I told her of course that I loved her and missed her. That I would never forgive myself for not being by her when she needed me. She told me not to reproach myself with that. The decision was hers. And yes, she loved me. But she never said she missed me. Which I took to mean she didn’t.

‘How long are you going to insist on this?’ I asked her.

‘Don’t ask me that.’

‘Don’t ask you because you don’t know, or don’t ask you because you think I will not be able to bear the answer?’

‘Don’t ask.’

I wondered if it was up to me to tell her Marius had upped sticks and returned to Shropshire, scene of the most miserable time of his life. But I had to work on the assumption that she knew.

‘Heard from anyone else?’ I said inconsequentially.

But she wasn’t going to be fooled by that. There was silence in the course of which I fancied she was holding the phone away from her, letting its toxins fall where they could do no harm to her already poisoned body. ‘This,’ she said after a moment or two, ‘is why I can’t consider coming home.’

I couldn’t change – that was why she wasn’t coming back to me. I was stuck in who I was. Marius, I believed, was stuck in four o’clock, and I, Marisa believed, was stuck in Marius. I wasn’t but I could see it looked that way. I was just stuck in myself, and myself needed a Marius, which was not quite the same thing.

I wished I could have cried ‘I’ll change, Marisa’ and meant it. But a pervert worth his salt knows that that’s where his perversion really lies – not in chasing underage schoolgirls or inviting other men to have congress with his wife and give her babies, preferably black, but in his unchangingness. Not in the menace posed by his obsession, but in its monotony.

‘I might as well be a hermit, Marisa,’ I told her, ‘if I can’t see you. Or at least know how soon I can start looking forward to seeing you.’

‘You wouldn’t enjoy seeing me right now. You wouldn’t cope. I can’t imagine how you’ll cope with being a hermit either. You enjoy talk too much.’

‘Then ring me up and talk to me.’

‘No, Felix. You’ll have to try to do without. You’ll fail, but you’ll have to try.’

‘Then I’ll show you you’re wrong,’ I said.

And I did. I locked myself away and exchanged words with no one.

Dulcie excepted. She came over to the house a couple of times a week with mail.

‘I’m worried,’ she said.

‘For the business or for me?’

‘Both. But mainly you.’

‘Don’t. I’m serving out my time.’

‘Until when?’

‘Don’t ask.’

She invited me over to dinner but I refused. ‘I don’t want to have to talk,’ I said.

Once only I accepted one of her suggestions. A Sunday Schubert sherry morning at the Wigmore Hall. Not lieder. I couldn’t have risked that in a public place. Just wordless chamber music. She had a ticket for me. ‘Are you going?’ I asked. She was. ‘Then if you see me don’t speak to me. I’ve stopped conversing.’

I’d stopped listening to music as well. And reading. Art is good for softening a hard heart, but when you are already pulp, art is not what you need. Silence is what you need. A wordless dark . . .
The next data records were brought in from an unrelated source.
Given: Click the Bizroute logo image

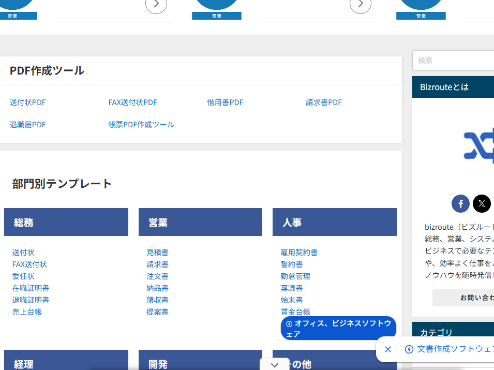Looking at the screenshot, I should click(x=478, y=145).
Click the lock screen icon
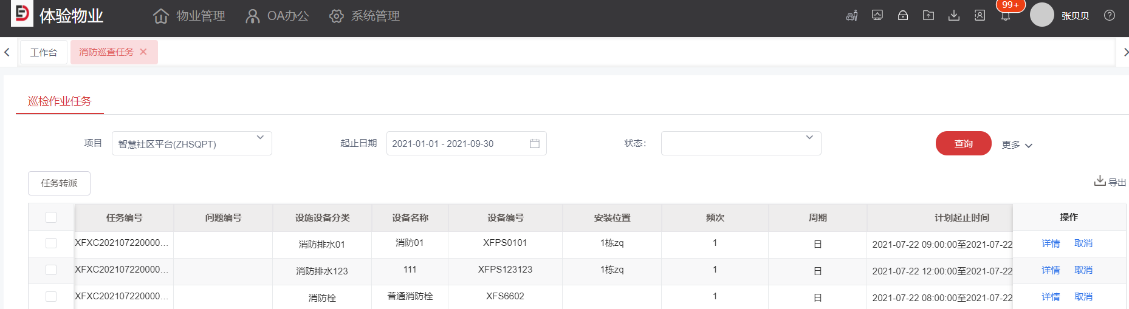Screen dimensions: 1129x309 coord(903,16)
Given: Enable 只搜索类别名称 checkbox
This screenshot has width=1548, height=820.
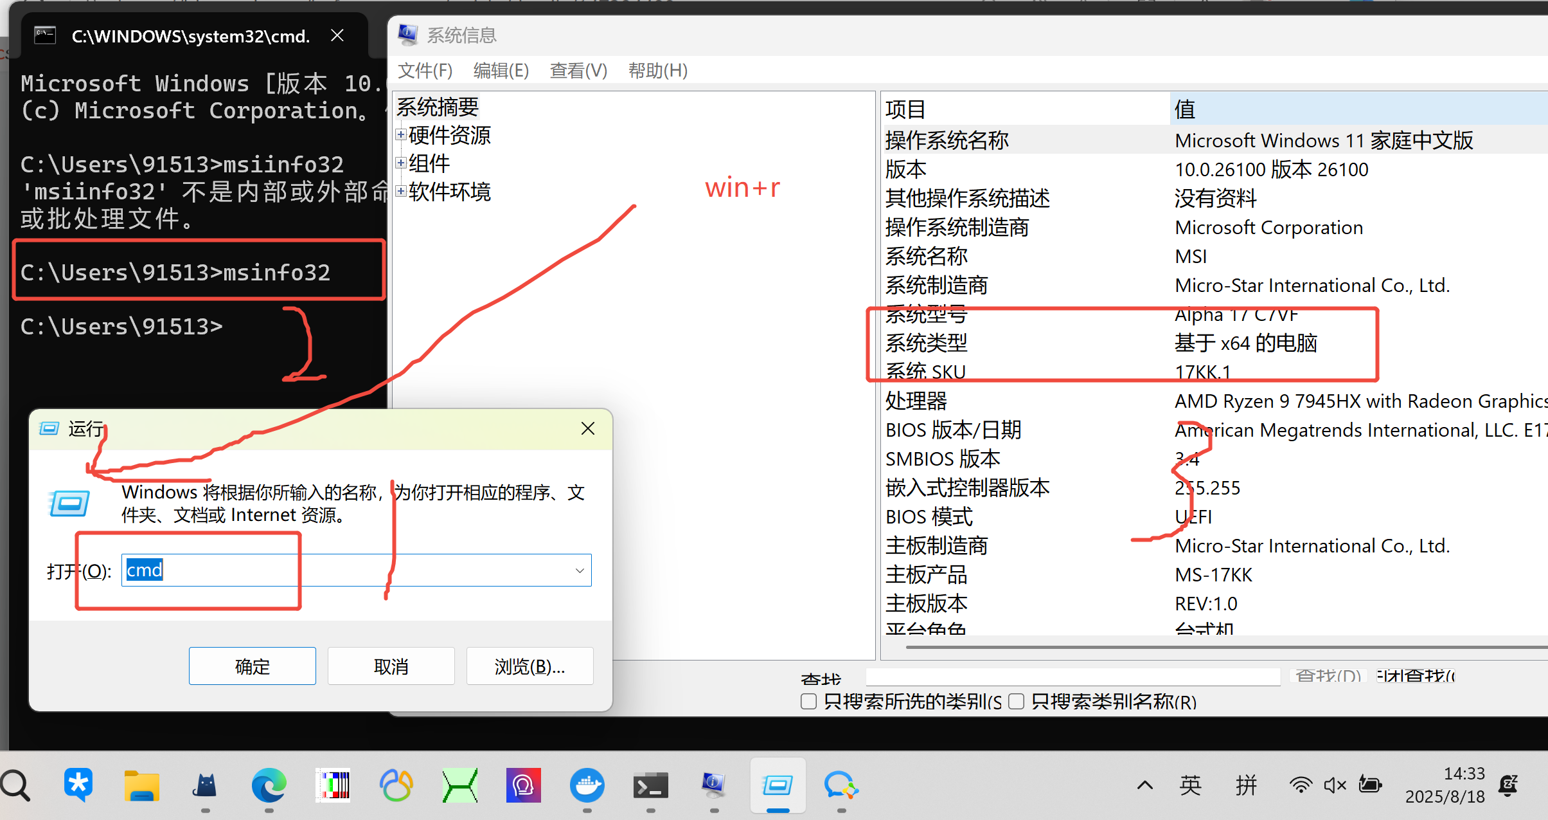Looking at the screenshot, I should pyautogui.click(x=1016, y=702).

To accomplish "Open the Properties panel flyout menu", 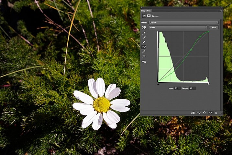I will pos(221,11).
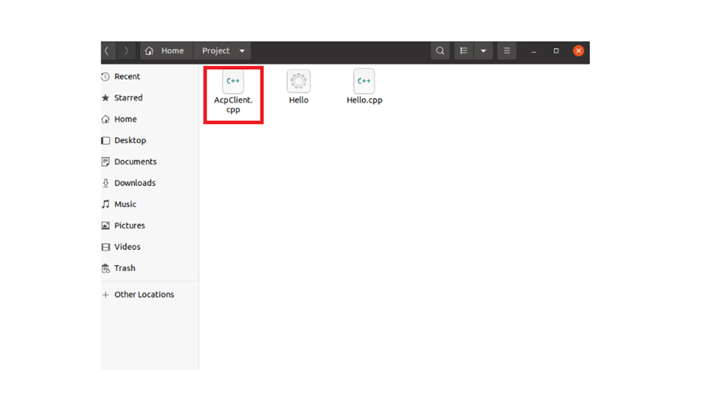Open Recent in sidebar

(x=127, y=76)
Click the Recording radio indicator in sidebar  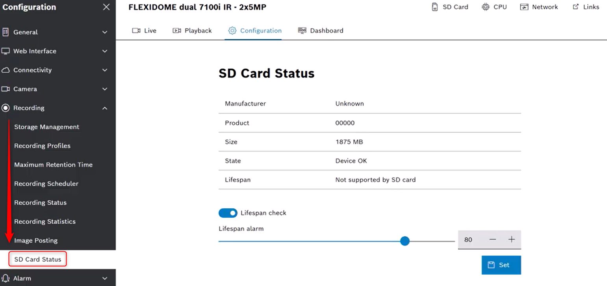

So probably not a smart move, risking Schubert’s String Quintet in C, even if there were no words. One too many cellos in it for a man reduced as I was. I sat with my head in my hands and wept through every movement. Dulcie, I recalled, had seen Marisa and Marius both tearful in this very room. The thought of which only made me weep the more. I wept with jealousy, because it is unbearable to imagine your wife weeping for another man, far more unbearable than imagining him enjoying every of inch of her sweet body. But I wept with plain old grief still more. The grief that remains when jealousy has no more flesh to feed on.